Siber aylaklık yüzünden ayrıca sorumluluklar ertelenebiliyor veya zamanında yapılamıyor. İşyerlerinde bu tür eylemler işgücü kaybı anlamına geliyor. Eğitim ortamlarında ise odaklanma sorunlarına, zamanı gereksiz yere kullanmaya, öğrenme kalitesinde azalmaya yol açıyor. Bilgisayar veya internet ortamında görülen bu davranış her yaş grubunda gözlenebiliyor. Daha çok işyerlerine yönelik araştırmalar yapıldığı için bu davranışı en çok sergileyen grubun yetişkinler olduğu, öğretmen ve okul yöneticilerinden çok öğrencilerin siber aylaklığa başvurduğu yönünde bir algı oluşabiliyor. Ancak yapılan araştırmalara göre üst düzey eğitim kurumu yöneticileri de sık sık bu eylemi gerçekleştiriyor.

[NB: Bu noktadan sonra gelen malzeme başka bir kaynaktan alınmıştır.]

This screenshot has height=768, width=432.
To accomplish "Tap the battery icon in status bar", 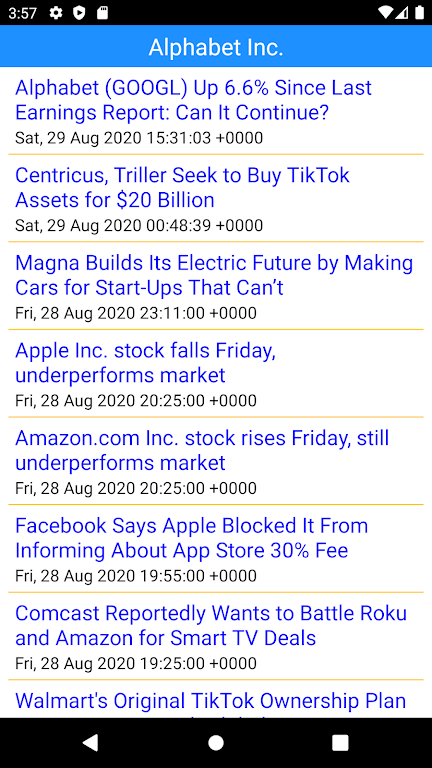I will [x=419, y=13].
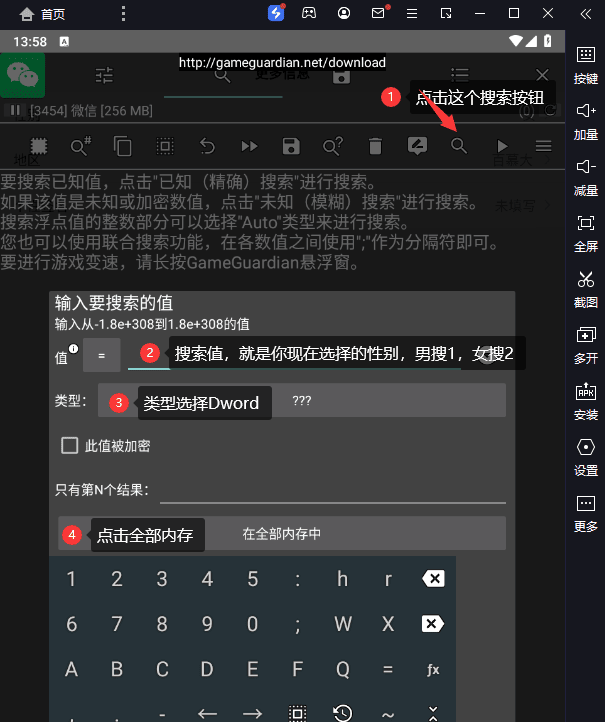Click the copy icon in GameGuardian toolbar
605x722 pixels.
pos(122,146)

Yani yaş, meslek, cinsiyet, öğrenci grubu diye sınırlandırmalar yapılamıyor. Örneğin, Türkiye’deki üniversite öğrencileriyle eğitim ortamlarına yönelik bir çalışma gerçekleştirildi. Buna göre en sık e-posta kontrolü, tartışma grupları, sanal topluluk ve blog kullanımı gibi sosyalleşme faaliyetleri siber aylaklığa yol açıyor. Bunu bireysel işler (alışveriş, seyahat gibi), haber takip, spor siteleri siber aylaklığı izliyor.
Bu eylemin altında yatan başlıca nedenler arasında olumsuz duygu durumları, stres ve iş yoğunluğu geliyor.
Aileler, çocuklarının siber aylaklık yapıp yapmadıklarını, onların bilgisayar başında geçirdikleri zamanı ve bu sürede neler yaptıklarını izleyerek kolayca anlayabilir. Teknoloji bilgisi yetersiz kalan yetişkinler bu konuda uzmanlardan destek alabilir. Okul çağı çocukları kendileri için sıradan görülen bazı davranışların siber aylaklık olup olmadığını ve bunların ne tür sonuçlara yol açabileceğini bilemeyebilir. Bu tür belirsizlikleri aileler çocuklara anlatarak çözebilir.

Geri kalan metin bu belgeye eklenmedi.